Saudi Arabia, meanwhile, saw another assault on its energy facilities. While the offensive by Iran-backed Houthi rebels on an Aramco refinery on Friday had no impact on oil supplies, it’s the latest in a series of attacks on the kingdom.

Despite the weekly plunge, there’s confidence in the long-term outlook and a return to higher prices. Goldman Sachs Group Inc. said the recent sell-off was transient and that the rebalancing would continue with vaccinations driving higher mobility. The market will be keenly watching the OPEC+ meeting next week for any change to its output policy in May, especially after the slide in oil and comments from the International Energy Agency that supply is plentiful.

“Oil is likely to hover around current levels, at least until OPEC+’s next move," said Vandana Hari, founder of Vanda Insights in Singapore. “Demand worries are back. Europe is bracing for a third wave and several U.S. states are seeing an uptick in infections after they relaxed restrictions."

The prompt timespread for Brent is still in a bullish backwardation -- where near-dated prices are more expensive than later-dated ones -- although the gap narrowed over the course of last week.

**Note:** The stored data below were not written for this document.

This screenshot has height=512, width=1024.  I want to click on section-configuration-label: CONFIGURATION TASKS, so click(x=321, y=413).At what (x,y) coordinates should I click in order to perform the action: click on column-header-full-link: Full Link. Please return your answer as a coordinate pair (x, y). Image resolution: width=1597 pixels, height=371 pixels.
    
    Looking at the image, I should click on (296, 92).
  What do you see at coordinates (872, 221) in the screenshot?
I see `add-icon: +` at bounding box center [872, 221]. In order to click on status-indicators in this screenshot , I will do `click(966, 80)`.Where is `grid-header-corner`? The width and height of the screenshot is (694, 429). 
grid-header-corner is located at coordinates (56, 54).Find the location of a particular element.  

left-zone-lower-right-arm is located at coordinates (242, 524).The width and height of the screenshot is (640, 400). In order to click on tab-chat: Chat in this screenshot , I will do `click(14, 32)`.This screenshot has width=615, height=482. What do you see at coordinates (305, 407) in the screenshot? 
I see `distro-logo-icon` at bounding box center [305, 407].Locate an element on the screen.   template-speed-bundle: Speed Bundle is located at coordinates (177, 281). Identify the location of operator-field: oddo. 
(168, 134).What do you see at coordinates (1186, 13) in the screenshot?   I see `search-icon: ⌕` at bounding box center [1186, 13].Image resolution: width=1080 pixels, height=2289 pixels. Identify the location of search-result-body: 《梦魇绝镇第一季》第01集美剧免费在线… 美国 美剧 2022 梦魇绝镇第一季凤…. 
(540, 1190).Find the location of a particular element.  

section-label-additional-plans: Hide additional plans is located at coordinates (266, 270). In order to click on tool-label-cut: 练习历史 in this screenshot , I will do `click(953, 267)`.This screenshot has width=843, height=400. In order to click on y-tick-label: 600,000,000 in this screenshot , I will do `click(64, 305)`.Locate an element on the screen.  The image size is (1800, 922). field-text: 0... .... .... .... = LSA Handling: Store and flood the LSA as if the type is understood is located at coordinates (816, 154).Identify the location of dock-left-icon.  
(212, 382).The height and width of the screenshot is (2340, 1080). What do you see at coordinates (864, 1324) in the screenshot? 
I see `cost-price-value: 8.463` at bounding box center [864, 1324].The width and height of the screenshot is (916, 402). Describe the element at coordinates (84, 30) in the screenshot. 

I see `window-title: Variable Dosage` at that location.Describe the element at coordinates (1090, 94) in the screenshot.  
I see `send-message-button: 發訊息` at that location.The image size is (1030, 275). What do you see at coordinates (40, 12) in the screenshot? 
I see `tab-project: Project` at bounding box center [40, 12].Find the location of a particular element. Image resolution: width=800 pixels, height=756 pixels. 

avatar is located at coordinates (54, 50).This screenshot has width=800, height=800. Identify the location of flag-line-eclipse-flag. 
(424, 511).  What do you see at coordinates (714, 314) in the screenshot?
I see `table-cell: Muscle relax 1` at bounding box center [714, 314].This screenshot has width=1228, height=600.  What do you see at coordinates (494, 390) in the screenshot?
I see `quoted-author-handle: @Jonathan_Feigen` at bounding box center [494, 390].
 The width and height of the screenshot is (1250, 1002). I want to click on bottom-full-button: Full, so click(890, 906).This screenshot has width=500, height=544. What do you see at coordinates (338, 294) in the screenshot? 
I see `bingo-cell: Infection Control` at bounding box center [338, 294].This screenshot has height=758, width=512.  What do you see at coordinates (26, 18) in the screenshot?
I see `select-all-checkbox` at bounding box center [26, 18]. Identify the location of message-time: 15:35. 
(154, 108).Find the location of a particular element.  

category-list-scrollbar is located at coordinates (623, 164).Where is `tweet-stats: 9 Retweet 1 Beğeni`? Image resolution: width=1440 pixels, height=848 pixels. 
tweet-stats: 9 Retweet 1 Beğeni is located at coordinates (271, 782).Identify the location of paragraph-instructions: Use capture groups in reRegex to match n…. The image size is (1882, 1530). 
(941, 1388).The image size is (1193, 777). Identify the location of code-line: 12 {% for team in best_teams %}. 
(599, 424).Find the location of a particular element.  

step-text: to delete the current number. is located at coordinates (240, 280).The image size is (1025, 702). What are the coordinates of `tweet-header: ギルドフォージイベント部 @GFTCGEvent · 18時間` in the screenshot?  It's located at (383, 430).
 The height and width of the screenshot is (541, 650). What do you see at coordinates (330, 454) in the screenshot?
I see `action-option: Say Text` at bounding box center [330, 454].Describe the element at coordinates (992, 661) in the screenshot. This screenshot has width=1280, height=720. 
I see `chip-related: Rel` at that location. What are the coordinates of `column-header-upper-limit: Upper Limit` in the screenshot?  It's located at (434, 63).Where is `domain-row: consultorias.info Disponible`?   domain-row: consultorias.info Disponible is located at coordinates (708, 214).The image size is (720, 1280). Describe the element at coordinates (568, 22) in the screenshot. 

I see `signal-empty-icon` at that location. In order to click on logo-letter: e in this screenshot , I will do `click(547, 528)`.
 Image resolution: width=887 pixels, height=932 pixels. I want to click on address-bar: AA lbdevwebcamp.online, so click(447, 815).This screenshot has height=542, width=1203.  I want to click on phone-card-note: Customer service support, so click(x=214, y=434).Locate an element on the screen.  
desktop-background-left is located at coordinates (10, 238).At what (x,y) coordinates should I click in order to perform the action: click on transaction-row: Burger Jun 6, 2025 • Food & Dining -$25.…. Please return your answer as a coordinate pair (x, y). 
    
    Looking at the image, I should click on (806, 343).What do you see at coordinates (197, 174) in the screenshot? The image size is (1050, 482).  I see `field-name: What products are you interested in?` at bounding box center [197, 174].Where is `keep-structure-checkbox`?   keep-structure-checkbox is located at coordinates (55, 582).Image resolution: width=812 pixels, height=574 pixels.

The spread was at 13 cents a barrel on Monday, compared with 67 cents at the start of the month.

Iran’s Supreme Leader Ayatollah Ali Khamenei, meanwhile, said his country was in no hurry to revive the nuclear deal, although he reiterated that Tehran was still prepared to return to the original terms of the agreement once the U.S. has lifted sanctions. Despite the penalties, Iranian crude exports appear to be rising, with China boosting its purchases recently.